Whether it’s the FBI raid on former Trump campaign manager Paul Manafort’s home, Mueller’s demand for White House correspondence concerning Trump’s firing of FBI director James Comey and other controversial actions, or Mueller’s search warrant for Facebook accounts tied to Russian operatives, the investigation appears to be homing in on President Trump and his inner circle.
That makes today’s Senate hearing on two bipartisan bills to protect Mueller from being fired by Trump all the more important. One bill, introduced by Senators Lindsey Graham (R-SC) and Cory Booker (D-NJ), would require that a three-judge federal court panel find misconduct or “other good cause” before a special counsel could be dismissed. The other, introduced by Senators Thom Tillis (R-NC) and Chris Coons (D-DE), would allow a panel of federal judges to reinstate a special counsel who is fired without cause. The bills, S. 1735 and S. 1741, will be heard in the Senate Judiciary Committee at 10:00 a.m. on Tuesday, September 26.
White House leaks earlier this summer suggested that Trump was mulling firing Mueller, and in July Trump warned that he would consider any investigation of his family’s finances to be improper, despite the broad charge Mueller received from the Department of Justice.
Deputy Attorney General Rod Rosenstein’s letter appointing Mueller as special counsel gives him the authority to investigate “any links and/or coordination between the Russian government and individuals associated with the campaign of President Donald Trump,” as well as “any matters that arose or may arise directly from the investigation” and any attempts to interfere with the investigation.
Mueller’s hiring of the former DOJ attorney who led the Enron corruption probe and news that he’s teaming up with the financial crimes division at the IRS might be viewed by the White House as ominous signs that Trump’s business relationships with Russian investors could come under scrutiny. And Mueller’s new focus on Russian-backed Facebook ads could lead to questions about whether someone on the Trump campaign provided micro-targeting assistance—especially Trump’s son-in-law, Jared Kushner.
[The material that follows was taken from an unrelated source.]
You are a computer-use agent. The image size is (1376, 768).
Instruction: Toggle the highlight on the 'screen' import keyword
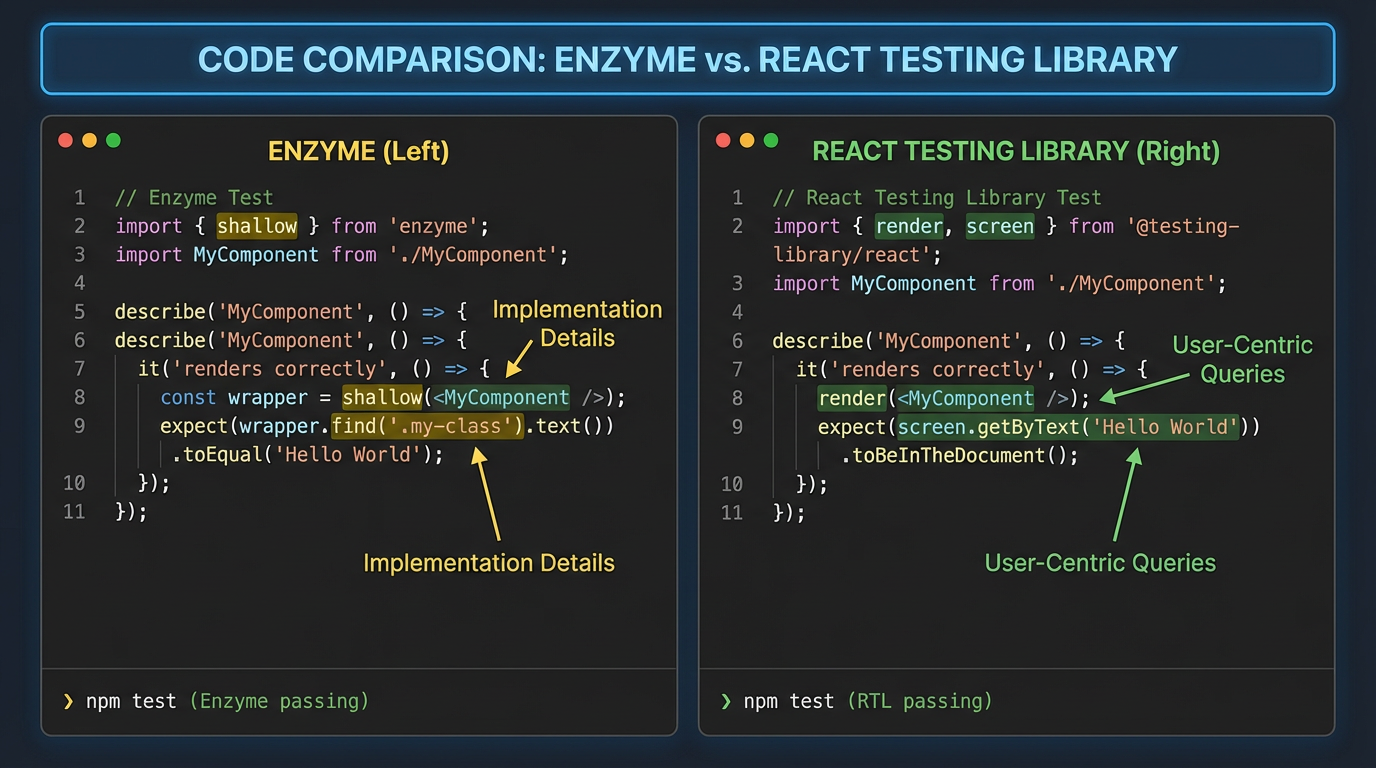(1000, 226)
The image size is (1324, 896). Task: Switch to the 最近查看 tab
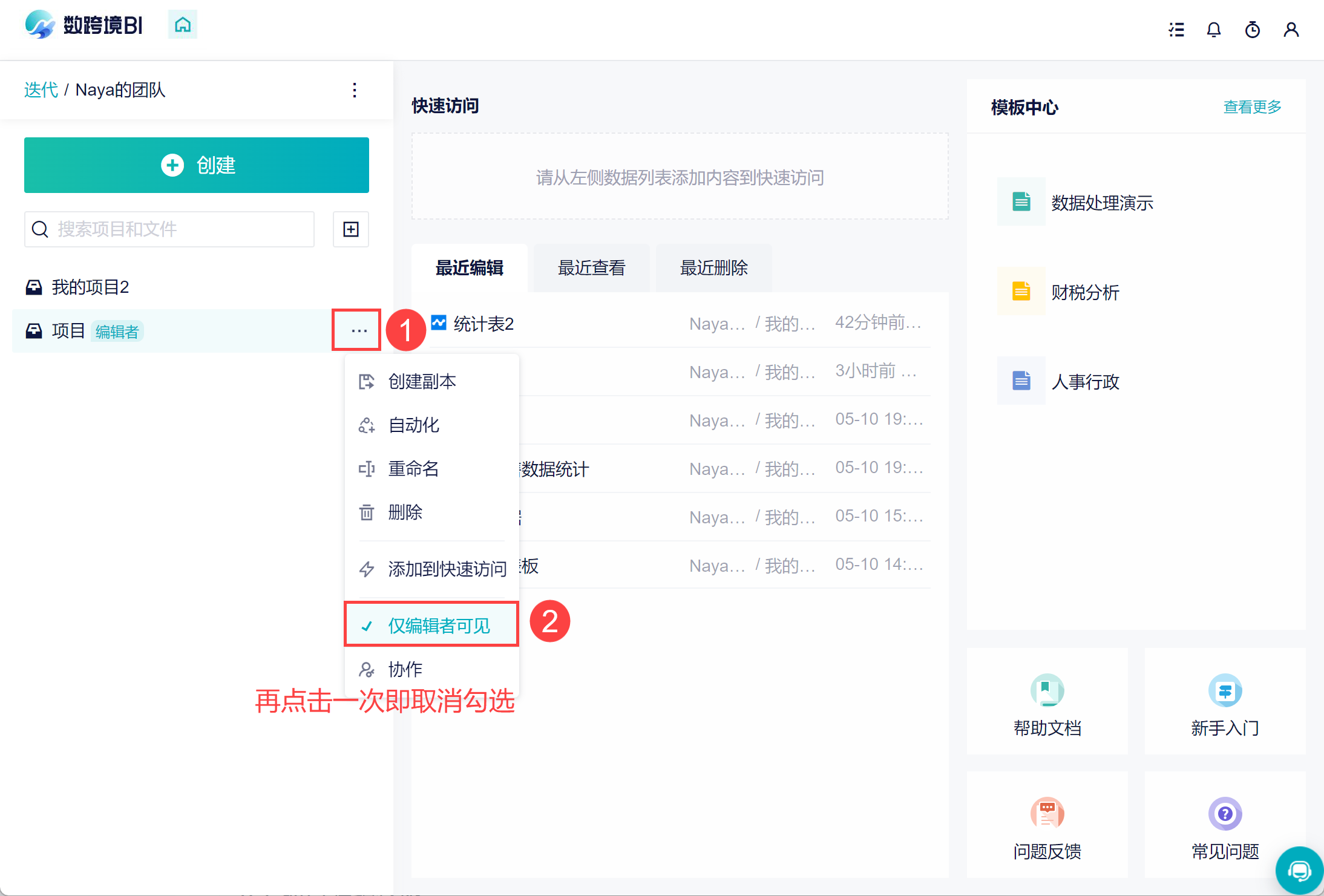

Kushner worked on the Trump campaign’s data team, relying heavily on the digital magic of Robert Mercer’s data mining firm, Cambridge Analytica, to target key audiences in swing districts on Facebook, Google, and Twitter. Following the election, Kushner took credit for the success of those online strategies.
Given Trump’s firing of Comey last spring, his tweets attacking Mueller’s investigation, and his hyper-political pardon of Sheriff Joe Arpaio in August, senators have every reason to be worried that Trump might put his personal interests above the rule of law when it comes to Russiagate’s endgame.
Indeed, some experts are concerned that the Mueller-protection bills won’t provide enough protection because of the long odds against being passed in a Republican-controlled Congress and surviving a near-certain presidential veto.
Former Senator Bob Graham (D-FL), who chaired the Senate Intelligence Committee, wants Congress to take proactive steps to protect the evidence from Mueller’s investigation from destruction in the event Mueller is fired. He is advocating that the Senate subpoena the investigation’s documents now and then put enforcement of the subpoenas on hold until Trump moves to shut things down. Such a move would pose stark legal implications for any potential interference by Trump.
The stakes for Trump forcing the firing of Mueller are already extremely high. Senator Lindsey Graham (R-SC) has warned that forcing out Mueller “could be the beginning of the end” of Trump’s tenure in the White House, and Rep. Mike Simpson (R-ID) said “All hell would break loose” if that happened.
But if the pugnacious president finds himself faced with possible indictments that would harm the Trump Organization or his family, shutting down the Russia investigation and pardoning its targets might seem like the easier way out, despite any ensuing constitutional crisis.
So, for Congress, an ounce of prevention is worth a pound of cure when it comes to safeguarding an independent Russia investigation.